[Collected data entries]
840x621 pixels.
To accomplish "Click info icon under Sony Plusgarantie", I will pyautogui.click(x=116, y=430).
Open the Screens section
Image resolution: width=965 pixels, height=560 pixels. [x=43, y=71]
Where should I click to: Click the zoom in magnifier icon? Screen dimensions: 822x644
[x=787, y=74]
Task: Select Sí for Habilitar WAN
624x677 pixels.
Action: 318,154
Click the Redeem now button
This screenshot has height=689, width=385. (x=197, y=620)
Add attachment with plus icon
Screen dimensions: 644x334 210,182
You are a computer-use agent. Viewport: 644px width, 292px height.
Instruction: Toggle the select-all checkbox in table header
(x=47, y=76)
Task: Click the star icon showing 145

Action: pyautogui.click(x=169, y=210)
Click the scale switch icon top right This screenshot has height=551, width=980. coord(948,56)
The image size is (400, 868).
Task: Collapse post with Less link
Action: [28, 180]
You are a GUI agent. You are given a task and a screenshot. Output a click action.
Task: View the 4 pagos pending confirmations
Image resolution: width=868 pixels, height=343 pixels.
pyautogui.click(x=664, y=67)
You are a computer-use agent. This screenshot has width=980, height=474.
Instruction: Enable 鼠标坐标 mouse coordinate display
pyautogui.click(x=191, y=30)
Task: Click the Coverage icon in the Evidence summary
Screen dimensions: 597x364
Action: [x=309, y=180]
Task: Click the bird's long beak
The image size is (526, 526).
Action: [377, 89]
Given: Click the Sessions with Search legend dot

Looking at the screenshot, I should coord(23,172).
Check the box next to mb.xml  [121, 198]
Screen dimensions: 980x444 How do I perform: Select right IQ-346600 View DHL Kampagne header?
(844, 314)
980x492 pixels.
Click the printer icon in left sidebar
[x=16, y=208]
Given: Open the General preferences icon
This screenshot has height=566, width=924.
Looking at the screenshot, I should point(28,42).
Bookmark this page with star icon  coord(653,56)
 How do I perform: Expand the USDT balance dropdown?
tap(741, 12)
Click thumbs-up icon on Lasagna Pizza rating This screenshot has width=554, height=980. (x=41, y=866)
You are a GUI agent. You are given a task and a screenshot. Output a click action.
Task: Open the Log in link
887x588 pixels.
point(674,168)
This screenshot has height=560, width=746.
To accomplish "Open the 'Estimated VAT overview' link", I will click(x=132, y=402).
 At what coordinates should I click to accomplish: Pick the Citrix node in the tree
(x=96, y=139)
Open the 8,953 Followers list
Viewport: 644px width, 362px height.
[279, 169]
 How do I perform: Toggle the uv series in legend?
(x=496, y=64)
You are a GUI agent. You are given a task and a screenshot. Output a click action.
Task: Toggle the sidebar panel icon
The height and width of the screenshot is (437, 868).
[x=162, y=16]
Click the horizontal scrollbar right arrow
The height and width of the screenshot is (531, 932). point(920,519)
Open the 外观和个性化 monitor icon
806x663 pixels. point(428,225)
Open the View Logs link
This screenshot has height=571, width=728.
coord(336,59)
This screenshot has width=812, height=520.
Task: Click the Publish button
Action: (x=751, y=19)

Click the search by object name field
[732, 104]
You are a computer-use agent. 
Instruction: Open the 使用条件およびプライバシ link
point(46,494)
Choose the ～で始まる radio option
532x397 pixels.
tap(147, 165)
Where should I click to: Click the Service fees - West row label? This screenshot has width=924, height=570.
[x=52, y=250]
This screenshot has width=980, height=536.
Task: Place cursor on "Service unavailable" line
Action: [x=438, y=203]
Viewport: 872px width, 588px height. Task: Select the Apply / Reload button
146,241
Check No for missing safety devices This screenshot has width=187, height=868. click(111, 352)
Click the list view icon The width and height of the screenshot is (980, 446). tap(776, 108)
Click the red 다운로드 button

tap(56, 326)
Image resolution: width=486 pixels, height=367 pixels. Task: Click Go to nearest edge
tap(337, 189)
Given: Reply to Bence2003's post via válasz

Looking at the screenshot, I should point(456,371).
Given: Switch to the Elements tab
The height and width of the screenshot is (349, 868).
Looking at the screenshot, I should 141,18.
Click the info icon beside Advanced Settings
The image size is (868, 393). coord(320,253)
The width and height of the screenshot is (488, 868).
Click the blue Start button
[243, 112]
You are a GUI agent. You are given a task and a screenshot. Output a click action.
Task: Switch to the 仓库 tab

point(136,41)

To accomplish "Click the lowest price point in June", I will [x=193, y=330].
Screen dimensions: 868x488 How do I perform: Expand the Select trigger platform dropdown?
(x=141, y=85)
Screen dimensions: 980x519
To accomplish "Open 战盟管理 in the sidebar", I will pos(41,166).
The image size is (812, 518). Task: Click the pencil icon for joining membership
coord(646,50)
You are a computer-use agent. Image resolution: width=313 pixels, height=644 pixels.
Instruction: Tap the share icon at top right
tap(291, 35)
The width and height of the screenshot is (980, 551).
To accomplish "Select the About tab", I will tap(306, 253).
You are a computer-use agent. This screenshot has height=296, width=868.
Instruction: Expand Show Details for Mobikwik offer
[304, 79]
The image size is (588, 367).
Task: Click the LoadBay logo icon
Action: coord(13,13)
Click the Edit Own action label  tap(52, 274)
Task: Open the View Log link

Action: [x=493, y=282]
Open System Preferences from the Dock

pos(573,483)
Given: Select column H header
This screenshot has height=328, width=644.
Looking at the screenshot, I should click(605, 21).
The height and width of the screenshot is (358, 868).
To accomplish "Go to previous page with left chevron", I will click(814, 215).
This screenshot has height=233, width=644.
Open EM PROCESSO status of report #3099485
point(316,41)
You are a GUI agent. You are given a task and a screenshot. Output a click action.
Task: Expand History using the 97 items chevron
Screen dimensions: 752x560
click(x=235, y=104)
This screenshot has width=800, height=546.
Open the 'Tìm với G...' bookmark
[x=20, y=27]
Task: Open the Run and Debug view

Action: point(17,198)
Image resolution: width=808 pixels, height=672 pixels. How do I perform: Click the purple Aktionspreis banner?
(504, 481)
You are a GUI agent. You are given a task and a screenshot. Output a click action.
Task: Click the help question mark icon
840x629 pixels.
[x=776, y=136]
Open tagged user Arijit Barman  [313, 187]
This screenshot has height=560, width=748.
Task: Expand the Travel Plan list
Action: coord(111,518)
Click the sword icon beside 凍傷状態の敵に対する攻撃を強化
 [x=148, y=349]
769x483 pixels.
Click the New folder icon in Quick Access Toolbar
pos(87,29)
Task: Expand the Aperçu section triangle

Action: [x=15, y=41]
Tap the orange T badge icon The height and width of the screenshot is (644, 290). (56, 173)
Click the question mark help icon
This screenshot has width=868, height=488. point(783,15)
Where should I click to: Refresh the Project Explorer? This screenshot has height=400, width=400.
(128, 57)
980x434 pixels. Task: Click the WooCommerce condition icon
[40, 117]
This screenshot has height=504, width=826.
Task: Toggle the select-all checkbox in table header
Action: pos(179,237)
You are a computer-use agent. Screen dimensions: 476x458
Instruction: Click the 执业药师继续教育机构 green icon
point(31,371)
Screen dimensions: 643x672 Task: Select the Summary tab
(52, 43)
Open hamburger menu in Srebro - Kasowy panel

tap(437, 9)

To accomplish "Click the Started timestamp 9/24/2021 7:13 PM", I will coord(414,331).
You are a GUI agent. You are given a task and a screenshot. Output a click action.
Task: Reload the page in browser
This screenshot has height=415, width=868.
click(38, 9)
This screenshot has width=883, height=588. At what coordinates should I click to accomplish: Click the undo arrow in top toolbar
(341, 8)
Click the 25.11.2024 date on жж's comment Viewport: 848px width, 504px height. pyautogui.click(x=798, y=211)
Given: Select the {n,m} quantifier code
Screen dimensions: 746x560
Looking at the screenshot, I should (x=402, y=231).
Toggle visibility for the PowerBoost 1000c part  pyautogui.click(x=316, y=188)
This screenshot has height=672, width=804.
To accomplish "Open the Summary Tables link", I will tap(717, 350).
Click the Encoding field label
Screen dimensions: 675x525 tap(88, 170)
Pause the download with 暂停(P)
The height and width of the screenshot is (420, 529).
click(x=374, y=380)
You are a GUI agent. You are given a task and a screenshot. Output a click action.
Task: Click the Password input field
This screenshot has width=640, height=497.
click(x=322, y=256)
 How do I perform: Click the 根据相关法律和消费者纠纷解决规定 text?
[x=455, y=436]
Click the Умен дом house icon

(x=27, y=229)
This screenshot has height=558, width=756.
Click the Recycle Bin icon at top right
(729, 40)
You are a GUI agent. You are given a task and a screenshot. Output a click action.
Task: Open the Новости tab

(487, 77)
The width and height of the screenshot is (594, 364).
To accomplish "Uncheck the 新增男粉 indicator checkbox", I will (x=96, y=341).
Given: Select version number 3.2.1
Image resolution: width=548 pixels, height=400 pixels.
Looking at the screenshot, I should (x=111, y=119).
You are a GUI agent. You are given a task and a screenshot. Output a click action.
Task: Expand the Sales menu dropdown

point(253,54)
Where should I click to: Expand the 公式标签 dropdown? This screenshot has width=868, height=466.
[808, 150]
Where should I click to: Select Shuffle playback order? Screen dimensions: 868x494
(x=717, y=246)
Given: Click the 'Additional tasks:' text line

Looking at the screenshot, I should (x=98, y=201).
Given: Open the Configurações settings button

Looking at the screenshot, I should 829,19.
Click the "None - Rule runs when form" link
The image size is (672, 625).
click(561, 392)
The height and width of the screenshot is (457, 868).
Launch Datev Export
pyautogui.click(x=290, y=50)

_Task goal:_ Please report every line of the records above that contains the word "chevron".

_Result below:_
To accomplish "Go to previous page with left chevron", I will click(814, 215).
Task: Expand History using the 97 items chevron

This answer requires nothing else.